Fulltext Search Concepts

Macrometa GDN search views provide fast and robust full-text queries on data across linked collections. You can filter by attributes, sort by relevance, and rank using well-known scoring algorithms. Each search view is comprised of an inverted index with search configurations and document attributes, divided into distinct segments treated as separate indexes.

How Fulltext Search Works

Search uses Boolean and ranking retrieval to search for relevant documents by single words, keywords, and phrases. Analyzers can enhance value analysis with tokenization.

Search views use the Vector Space Model (VSM) to represent documents and queries as vectors based on query terms. Document relevance is determined by comparing the proximity of the document and query vectors. This is measured by the cosine similarity, which calculates the cosine of the angle between the two vectors. The expression for calculating relevance of document d to query q is:

cos a = (d * q) / (|d| * |q|)

Here, d * q represents the dot product of the document and query vectors, while |d| and |q| are the norms of these vectors, respectively.
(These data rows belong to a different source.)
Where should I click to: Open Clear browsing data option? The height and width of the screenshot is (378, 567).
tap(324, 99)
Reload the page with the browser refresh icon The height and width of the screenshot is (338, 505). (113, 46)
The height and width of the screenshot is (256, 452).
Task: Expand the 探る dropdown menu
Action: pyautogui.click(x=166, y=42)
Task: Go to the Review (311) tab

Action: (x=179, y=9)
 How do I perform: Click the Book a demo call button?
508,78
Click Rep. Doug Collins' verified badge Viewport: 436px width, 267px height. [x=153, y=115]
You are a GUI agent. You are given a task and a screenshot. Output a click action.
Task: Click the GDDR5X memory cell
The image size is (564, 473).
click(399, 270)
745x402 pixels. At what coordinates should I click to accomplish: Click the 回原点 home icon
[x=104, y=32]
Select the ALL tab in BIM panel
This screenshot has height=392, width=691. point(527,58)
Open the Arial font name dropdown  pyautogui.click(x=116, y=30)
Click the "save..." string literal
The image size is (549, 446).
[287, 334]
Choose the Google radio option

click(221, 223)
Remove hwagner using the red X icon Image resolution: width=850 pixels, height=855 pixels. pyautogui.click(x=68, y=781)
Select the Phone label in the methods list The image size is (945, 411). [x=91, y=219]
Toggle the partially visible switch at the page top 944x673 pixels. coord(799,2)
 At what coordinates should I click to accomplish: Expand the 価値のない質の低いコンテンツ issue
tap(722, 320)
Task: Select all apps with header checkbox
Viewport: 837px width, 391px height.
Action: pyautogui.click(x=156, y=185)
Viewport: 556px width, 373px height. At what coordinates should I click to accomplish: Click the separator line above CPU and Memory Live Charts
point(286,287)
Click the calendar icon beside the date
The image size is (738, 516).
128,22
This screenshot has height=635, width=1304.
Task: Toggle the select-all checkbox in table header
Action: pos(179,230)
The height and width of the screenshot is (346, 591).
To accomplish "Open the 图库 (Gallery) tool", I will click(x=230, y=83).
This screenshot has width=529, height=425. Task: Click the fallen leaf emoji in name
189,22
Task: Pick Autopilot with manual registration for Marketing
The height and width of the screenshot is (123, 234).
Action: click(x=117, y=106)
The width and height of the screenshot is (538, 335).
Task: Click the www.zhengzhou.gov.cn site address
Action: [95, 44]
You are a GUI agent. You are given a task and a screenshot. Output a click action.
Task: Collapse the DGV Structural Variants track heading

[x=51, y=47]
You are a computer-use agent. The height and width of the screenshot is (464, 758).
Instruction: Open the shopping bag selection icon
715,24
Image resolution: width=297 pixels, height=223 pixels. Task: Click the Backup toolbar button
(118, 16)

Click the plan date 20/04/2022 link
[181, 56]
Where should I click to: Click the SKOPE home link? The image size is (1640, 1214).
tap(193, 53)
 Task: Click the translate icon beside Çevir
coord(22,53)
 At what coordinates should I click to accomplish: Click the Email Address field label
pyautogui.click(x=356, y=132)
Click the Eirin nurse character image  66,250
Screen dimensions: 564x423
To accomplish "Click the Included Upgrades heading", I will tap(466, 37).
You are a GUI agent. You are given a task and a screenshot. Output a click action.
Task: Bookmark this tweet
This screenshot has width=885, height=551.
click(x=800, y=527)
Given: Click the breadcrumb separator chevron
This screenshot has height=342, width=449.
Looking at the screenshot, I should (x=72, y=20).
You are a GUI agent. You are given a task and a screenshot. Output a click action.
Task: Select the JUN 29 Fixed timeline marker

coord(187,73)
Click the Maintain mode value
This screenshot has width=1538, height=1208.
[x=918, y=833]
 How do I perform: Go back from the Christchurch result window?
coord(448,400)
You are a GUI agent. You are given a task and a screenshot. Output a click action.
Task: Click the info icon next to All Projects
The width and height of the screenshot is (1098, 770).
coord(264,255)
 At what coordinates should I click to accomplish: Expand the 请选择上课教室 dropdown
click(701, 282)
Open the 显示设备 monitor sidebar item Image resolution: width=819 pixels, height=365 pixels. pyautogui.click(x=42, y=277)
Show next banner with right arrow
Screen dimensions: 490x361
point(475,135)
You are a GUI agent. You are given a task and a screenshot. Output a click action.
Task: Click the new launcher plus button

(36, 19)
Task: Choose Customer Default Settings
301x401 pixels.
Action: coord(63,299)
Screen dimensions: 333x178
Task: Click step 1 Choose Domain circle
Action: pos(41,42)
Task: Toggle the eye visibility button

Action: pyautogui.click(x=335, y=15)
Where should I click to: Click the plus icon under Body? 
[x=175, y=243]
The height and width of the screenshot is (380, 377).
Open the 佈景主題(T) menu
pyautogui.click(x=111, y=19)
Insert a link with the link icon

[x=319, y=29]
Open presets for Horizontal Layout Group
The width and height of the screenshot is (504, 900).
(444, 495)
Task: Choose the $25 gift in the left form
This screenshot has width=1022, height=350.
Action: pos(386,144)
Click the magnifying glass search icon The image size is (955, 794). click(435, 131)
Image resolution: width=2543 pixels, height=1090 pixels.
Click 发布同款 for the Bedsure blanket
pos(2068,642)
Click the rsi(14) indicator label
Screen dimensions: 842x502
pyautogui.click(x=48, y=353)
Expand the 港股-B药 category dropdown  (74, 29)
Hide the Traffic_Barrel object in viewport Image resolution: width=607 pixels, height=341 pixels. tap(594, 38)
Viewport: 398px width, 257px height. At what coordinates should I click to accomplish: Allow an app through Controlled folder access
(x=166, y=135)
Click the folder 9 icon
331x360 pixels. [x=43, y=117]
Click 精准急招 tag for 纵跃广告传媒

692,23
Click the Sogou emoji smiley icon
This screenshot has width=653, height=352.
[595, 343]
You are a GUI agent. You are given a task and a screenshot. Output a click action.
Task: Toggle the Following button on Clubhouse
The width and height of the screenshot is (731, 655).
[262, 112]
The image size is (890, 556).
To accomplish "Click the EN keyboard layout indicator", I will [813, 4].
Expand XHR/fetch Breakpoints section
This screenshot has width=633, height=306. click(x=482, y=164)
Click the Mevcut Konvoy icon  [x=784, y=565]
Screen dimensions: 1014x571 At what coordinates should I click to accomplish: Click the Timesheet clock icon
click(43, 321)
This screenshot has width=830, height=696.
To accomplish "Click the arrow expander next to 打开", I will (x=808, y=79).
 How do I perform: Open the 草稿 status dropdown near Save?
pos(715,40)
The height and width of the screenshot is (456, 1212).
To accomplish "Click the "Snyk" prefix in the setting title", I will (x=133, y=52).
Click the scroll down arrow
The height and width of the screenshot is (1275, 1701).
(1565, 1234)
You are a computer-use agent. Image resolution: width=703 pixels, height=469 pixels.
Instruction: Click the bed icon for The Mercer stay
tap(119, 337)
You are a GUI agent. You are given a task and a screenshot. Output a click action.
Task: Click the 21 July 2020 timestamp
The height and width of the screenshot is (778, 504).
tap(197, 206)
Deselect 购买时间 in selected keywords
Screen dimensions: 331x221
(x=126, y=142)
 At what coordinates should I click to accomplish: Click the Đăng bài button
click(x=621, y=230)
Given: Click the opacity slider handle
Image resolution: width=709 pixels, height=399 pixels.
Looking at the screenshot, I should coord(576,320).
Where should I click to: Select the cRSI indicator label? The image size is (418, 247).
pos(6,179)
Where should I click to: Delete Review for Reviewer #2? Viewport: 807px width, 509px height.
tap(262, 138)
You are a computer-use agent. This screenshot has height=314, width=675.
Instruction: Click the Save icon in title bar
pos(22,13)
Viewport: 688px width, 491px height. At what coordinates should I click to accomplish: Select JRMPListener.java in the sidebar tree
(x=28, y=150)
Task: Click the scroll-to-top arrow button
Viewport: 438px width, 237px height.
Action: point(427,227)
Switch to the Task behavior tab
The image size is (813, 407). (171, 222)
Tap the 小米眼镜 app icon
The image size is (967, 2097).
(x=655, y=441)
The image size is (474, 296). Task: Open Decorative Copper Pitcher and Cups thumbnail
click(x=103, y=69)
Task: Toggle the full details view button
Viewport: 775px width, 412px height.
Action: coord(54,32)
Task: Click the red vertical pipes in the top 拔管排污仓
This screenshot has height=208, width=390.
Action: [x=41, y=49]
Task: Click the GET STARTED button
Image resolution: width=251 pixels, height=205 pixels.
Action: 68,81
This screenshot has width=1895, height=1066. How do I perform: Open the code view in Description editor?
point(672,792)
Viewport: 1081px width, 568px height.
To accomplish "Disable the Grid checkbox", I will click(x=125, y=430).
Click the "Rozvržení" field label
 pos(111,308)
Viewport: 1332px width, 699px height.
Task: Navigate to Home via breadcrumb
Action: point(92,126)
Vector components are precomputed using term weights as coordinates. Search views implement probability and statistical weighting models, such as Okapi BM25 and TF-IDF, based on two components:

  • Term frequency (TF): The count of term t occurrences in document d.
  • Inverse document frequency (IDF): The rarity or commonness of term t across all documents.

Search View Definition

A search view includes:

  • Search view configuration directives.
  • Link configuration directives map.

Different directives apply during creation and modification:

  • Creating a search view:

    • name (string, immutable): Search view name.
    • type (string, immutable): Value "search".
    • Directives from other optional properties.
  • Modifying a search view:

    • links (object, optional): Map of collection-name / collection-identifier to one of the following:
      • Link creation: Link properties definition.
      • Link removal: JSON keyword null.
    • Directives from other optional properties.